So many of today's top Republican lawmakers like Sens. Mike Lee (Utah), Rand Paul (Kentucky), and Marco Rubio (Fla.) were relative outsiders who won election in 2010 after toppling better-known and better-funded establishment Republicans (three-term Utah Sen. Bob Bennett, Kentucky Secretary of State Trey Grayson, and Florida Gov. Charlie Crist, respectively). Even when this strategy failed (think Sharron Angle in Nevada and Christine O'Donnell in Delaware), it was a critical early Obama era effort on behalf of conservative donors and activists. They sought not only to displace Democrats from office, but also many moderate and establishment Republicans, too. And in the years since, some of the most conservative Republicans in the House and Senate have repeatedly faced either well-funded or well-supported primary challengers who are even more right-wing than they are. This is an important reason why the national GOP has skidded so far to the right in recent years.

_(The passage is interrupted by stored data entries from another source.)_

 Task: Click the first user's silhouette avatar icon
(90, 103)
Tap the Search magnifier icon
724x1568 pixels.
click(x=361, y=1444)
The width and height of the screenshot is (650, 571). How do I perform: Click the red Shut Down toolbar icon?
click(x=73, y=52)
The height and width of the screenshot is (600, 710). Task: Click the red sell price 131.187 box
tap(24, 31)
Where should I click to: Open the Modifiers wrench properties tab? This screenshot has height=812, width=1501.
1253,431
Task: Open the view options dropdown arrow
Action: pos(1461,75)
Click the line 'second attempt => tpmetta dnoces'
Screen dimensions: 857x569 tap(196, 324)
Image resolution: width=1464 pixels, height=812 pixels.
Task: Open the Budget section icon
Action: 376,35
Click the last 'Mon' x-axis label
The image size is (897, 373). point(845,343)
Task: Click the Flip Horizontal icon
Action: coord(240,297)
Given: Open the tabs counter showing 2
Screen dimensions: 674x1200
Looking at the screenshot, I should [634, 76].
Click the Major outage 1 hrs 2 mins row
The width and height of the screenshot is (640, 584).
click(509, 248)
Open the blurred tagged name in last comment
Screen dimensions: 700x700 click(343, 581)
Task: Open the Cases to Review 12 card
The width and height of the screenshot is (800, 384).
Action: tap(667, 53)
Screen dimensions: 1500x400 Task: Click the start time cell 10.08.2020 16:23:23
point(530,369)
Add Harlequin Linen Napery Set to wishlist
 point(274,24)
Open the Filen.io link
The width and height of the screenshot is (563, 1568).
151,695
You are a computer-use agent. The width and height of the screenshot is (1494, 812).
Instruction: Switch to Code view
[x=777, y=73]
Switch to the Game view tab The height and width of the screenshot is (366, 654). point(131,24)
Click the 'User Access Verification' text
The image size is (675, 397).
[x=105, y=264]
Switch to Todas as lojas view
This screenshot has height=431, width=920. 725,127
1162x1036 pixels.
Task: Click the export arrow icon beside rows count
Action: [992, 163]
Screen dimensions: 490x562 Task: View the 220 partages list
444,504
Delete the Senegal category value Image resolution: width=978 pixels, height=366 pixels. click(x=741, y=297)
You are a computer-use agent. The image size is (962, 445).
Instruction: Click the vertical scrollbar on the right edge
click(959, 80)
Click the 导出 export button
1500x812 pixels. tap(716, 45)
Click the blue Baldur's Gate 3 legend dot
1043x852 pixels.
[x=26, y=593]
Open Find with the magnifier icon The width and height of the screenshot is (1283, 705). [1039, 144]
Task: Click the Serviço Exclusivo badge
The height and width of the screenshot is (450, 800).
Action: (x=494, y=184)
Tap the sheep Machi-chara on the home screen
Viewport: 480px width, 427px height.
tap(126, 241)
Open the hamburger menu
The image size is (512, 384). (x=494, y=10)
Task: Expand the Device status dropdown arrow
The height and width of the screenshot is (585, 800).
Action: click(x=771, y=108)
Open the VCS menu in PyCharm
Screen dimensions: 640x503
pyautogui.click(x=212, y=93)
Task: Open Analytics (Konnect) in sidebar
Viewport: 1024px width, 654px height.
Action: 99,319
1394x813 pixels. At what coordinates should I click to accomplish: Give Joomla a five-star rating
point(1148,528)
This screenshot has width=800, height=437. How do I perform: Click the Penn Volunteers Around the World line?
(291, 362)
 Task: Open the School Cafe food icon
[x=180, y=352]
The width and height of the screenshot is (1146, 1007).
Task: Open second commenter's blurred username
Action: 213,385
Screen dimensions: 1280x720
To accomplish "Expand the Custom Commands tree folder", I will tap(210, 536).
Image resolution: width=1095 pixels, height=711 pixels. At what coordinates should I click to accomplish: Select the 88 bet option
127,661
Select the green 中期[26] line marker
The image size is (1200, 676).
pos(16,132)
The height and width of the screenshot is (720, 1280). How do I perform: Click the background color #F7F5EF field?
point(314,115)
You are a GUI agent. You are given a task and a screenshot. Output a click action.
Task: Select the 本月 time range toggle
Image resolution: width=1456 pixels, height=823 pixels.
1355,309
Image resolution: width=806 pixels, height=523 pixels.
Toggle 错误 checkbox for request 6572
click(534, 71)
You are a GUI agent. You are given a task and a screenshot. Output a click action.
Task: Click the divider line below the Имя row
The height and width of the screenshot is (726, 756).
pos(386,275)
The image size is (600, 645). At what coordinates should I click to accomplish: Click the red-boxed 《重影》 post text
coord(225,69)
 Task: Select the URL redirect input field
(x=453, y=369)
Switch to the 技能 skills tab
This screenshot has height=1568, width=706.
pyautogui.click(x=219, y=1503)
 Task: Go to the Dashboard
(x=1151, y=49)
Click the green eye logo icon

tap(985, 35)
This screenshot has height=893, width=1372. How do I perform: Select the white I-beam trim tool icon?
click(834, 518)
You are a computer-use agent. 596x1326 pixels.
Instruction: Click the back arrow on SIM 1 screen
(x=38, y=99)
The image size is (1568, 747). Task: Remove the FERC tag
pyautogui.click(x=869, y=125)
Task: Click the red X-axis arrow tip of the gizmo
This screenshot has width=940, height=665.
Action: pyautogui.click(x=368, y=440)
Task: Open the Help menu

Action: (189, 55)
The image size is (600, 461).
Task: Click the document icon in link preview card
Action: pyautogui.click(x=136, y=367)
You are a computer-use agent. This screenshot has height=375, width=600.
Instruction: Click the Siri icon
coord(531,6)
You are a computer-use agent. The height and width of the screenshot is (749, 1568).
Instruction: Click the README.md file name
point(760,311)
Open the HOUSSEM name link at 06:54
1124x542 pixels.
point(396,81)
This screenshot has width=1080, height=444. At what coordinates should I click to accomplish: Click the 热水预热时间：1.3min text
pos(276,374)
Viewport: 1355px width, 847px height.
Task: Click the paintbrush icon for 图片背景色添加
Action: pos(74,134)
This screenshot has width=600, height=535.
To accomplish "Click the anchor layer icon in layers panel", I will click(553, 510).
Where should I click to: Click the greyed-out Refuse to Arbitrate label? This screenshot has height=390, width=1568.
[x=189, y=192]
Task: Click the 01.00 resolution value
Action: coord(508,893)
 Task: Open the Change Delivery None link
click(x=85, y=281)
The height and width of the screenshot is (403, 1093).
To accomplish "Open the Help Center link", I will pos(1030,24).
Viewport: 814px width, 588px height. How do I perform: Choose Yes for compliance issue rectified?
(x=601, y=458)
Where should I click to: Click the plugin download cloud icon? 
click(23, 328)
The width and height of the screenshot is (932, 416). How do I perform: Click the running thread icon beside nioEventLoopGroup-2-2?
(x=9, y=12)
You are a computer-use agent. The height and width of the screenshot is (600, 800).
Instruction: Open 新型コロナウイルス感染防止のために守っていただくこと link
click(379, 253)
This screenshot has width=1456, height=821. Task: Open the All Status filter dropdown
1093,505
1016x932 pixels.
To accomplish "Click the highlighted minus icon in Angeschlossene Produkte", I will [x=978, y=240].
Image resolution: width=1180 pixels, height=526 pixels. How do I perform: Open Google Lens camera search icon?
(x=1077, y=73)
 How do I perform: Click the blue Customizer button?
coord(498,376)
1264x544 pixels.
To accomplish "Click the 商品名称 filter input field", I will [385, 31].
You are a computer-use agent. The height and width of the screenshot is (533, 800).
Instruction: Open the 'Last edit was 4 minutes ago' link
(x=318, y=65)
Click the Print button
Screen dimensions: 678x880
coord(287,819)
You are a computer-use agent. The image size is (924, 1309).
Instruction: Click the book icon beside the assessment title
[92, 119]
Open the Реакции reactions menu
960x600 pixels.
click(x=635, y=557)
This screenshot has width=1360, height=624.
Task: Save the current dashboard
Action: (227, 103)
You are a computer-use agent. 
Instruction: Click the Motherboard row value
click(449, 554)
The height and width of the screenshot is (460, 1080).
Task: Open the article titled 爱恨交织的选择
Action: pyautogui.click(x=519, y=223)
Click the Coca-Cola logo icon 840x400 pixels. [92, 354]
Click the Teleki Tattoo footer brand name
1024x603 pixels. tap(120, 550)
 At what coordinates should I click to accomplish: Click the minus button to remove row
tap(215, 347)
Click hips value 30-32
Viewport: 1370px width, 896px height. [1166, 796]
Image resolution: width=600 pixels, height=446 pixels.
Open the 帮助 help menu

On the other side, however, moderate Democrats have rarely faced the same challenges from their left flank. In more conservative states, the excuse is usually that moderates like Mark Pryor (Arkansas) or Mary Landrieu (Louisiana) are the best the Democrats could possibly do, given the circumstances. In liberal states, like New Jersey which has one senator who opposed the Iran deal and another who sat on the board of directors for the Alliance for School Choice with Betsy DeVos the excuse is often a lawmaker's close proximity to an industry that requires "pro-business" policies.

Enough is enough.

If Democrats want to regain national power, they must stop cynically and brazenly triangulating. They can no longer just quietly lament their centrist leaders. Progressives must fight back. They have to take on moderate, establishment-backed Democrats in primaries even, in some cases, incumbents who don't embody the core ideals of a progressive movement positioning itself to be a real alternative to the GOP.

The Democratic Party has long been averse to intra-party conflict. But you needn't look farther than the 2016 presidential race to see how hungry so many Democratic voters are for progressive alternatives.

Well before the primary officially kicked off, Hillary Clinton all but cleared the field, with only former Maryland Gov. Martin O'Malley given any sort of a chance. What happened instead is that Vermont Sen. Bernie Sanders, a democratic socialist who has railed against the two-party system for his entire career, took a longshot bid all the way to the last primary, garnering around 43 percent of all votes cast, winning 23 contests, and putting up a surprisingly strong fight in pretty much every region of the country apart from the South.

With President Trump and the Republicans now in unified control over the federal government, it's all the more important to provide real choices in what the opposition to Trump should look like. In open primaries for who gets to face Republicans, leftist activists should be organizing right now to decide who the progressive candidate will be, as establishment Democrats looking to take on Republicans in winnable seats are assuredly already making calls and lining up endorsements.

If Trump's first days in office are any indication, his presidency promises to be a historic disaster for the working class, which means that if Democrats mobilize, they'll have a tremendous opportunity in 2018. Pretty much any House, Senate, or governor's seat they could possibly dream of having a chance at may well be fair game. But incredibly, some Democrats don't see it that way; as Rachel Cohen wrote for the American Prospect, Democrats in Maryland are shying away from taking on Larry Hogan, the Republican governor of a very Democratic state who's up for re-election in 2018. Why? "He's moderate and just too well-liked," Cohen was told.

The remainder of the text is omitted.